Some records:

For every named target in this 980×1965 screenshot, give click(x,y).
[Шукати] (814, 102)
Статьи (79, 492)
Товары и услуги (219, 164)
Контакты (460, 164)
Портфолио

Set task —
Write out every row above word for word, leaving nothing out and changing nothing.

Task solution —
For every named target in this 980×1965 screenshot, give click(x,y).
[Шукати] (814, 102)
Статьи (79, 492)
Товары и услуги (219, 164)
Контакты (460, 164)
Портфолио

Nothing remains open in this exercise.